Of course, more happened in this game than just the final sequence. The early stages played out just as this writer anticipated, with the Patriots being severely outplayed in all phases yet remaining within striking distance. I did not, of course, anticipate the frequent and severe mental errors committed by the Patriots that led to their early deficit. The Brady safety was, quite frankly, out of character. The Patriots defense went from poor to clueless, negating a fumble recovery by having twelve men on the field. The Giants proceeded to score a touchdown from this gift, which ultimately proved to be the winning margin. Overall, New York fumbled four times; three were recovered by the Giants, often improbably, and the other was wiped out by the fatal penalty. New England played awfully for the first twenty minutes of the game, and was in danger of being blown off the field.

Of course, one cannot take away the excellence displayed by the Giants during this stretch. Eli Manning opened the game on fire, completing every pass he threw in the first quarter-and-a-half, and generally putting substance behind his midseason assertion that he was every bit as capable as Brady. Manning gained the most from this game, as it is now impossible to deny that he is one of the league’s elite quarterbacks, if only during playoff season.

Eli has eclipsed his brother Peyton in championships, and barring an unforeseen resurgence of Peyton’s career, this will likely be permanent. Peyton is perhaps the best regular-season quarterback the game has ever seen, but because of his stoic, unemotional play style, it seems that he is unable to elevate his team during the heightened competition of the postseason. Eli is a fairly unexceptional regular-season leader, and he, like his team, is prone to motivational swoons at times. However, when the intensity cranks up, he and undervalued coach Tom Coughlin can get the best out of their team, and Eli elevates his game accordingly. Eli has never lost a playoff game away from home, which strongly indicates his masterful handling of high pressure.

Certainly, the Giants defense deserves praise, but this was no excellent defense; instead, it was a fairly poor unit that elevated its play to the level of just good enough, much like the Patriots. Make no mistake, in the year of offensive supremacy, the offenses would decide the championship, and Eli Manning dramatically outplayed Tom Brady in this game.

Despite all of this, the Brady Factor still cannot be ignored. Despite all of the hardships surrounding his team — the hobbling of his best receiver, the missed chances and avoidable errors, the drops and defensive pressure — Brady was within a ricochet of emerging on top in this game. The what-ifs are tantalizing for New England supporters — how is the game altered if the Patriots recover that first quarter fumble? What if Gronkowski had not been injured by the Ravens’ Bernard Pollard, a man with an almost-sinister knack for saddling the Patriots with crippling injuries (Brady’s knee in 2008, Wes Welker in ’09)? What if Belichick had allowed the Giants to score one play earlier on their final drive, preserving a timeout for Brady’s last shot? Ultimately, this game was too close to call, and a few fateful bounces were enough to send the Giants to the top once more.
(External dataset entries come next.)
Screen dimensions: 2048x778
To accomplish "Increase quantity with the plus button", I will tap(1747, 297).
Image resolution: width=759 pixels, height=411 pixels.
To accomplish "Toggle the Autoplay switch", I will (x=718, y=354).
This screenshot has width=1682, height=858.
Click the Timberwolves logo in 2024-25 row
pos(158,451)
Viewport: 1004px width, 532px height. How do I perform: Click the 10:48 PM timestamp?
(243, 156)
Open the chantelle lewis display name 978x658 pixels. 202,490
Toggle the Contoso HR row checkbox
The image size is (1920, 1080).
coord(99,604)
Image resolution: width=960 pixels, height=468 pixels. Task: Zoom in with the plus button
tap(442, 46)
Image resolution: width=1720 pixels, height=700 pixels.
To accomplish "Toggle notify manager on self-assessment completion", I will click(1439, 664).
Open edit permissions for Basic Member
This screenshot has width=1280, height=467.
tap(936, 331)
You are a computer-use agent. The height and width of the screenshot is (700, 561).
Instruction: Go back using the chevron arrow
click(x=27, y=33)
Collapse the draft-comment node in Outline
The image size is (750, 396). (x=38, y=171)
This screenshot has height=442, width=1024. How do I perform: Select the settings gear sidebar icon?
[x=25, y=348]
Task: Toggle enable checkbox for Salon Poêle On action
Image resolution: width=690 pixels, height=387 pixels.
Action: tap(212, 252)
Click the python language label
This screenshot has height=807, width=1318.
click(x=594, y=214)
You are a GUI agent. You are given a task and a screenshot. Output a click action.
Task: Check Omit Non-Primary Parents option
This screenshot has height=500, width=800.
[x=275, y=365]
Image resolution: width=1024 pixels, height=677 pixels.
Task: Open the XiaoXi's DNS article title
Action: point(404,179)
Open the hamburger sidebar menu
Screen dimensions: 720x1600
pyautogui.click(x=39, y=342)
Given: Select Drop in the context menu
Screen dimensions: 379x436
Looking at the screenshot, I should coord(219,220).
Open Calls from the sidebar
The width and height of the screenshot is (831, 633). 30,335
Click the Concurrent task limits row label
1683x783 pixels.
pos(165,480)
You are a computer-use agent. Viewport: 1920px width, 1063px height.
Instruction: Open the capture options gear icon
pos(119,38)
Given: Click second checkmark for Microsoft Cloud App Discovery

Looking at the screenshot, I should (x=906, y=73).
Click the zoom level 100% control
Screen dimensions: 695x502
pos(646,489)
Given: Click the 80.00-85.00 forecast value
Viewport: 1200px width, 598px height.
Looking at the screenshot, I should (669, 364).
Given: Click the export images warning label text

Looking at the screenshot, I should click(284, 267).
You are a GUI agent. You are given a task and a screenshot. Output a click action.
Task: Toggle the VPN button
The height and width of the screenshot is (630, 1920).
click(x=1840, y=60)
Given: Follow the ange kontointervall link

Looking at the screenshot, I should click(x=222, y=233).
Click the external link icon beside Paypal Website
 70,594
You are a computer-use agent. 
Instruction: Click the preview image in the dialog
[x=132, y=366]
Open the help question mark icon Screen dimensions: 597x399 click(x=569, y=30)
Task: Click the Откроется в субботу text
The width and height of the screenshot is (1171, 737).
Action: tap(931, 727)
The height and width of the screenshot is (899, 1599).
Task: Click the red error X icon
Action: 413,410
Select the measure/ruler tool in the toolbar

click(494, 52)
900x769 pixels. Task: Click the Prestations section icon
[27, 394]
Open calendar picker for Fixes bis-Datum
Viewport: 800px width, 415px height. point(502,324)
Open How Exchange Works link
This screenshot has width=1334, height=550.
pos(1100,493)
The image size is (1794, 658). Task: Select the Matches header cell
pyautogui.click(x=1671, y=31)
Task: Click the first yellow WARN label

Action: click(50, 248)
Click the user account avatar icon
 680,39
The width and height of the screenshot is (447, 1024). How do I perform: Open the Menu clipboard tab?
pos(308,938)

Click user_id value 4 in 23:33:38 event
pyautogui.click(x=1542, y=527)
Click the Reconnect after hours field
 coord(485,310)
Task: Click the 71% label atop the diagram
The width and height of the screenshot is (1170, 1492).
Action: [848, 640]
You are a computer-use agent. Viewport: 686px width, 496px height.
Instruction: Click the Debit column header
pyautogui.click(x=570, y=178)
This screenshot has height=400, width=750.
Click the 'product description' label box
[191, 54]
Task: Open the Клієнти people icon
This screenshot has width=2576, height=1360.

The future looks uncertain for these teams, as the Patriots are clearly declining from their 2003-07 run of glory, and the Giants have a well-worn habit of underachievement following success. New England cannot rely on Gronk-o-magic to compensate for their lack of a capable defense, especially with a full-length offseason allowing their rivals to pour over the film. This is still a playoff team, but that says more about the AFC East’s current shambles than it does about New England. As for the Giants, they will become the team that everyone wants to avoid in the playoffs, yet there is still no guarantee that they will even qualify. Dallas is rising, slowly, and the Eagles might finally have this “dream team” thing figured out. Meanwhile, New Orleans and Green Bay have heard the alarm bells and will reinforce defensively. However, in this writer’s opinion, San Francisco enters the 2012 season as the title favorite, as they are the only realistic top team with a shutdown defense (sorry, Baltimore, you are getting very old), and believe it or not, Alex Smith is actually a fairly good quarterback when given the chance. He is no Drew Brees, but he can be an excellent Kerry Collins, someone who plays adequately enough to allow the stronger parts around him to reach their full potential. Count me as a believer in the Harbaugh Miracle. In the AFC, Houston could well be on top of the pack, and barring any Andre Johnson injuries, this is a rising team with a strong home field and a realistic chance at a number-1 seed. Of course, anything can happen, and that is why the games are played. This is your Football Informant, signing off. Coming next week, The Offseason Files!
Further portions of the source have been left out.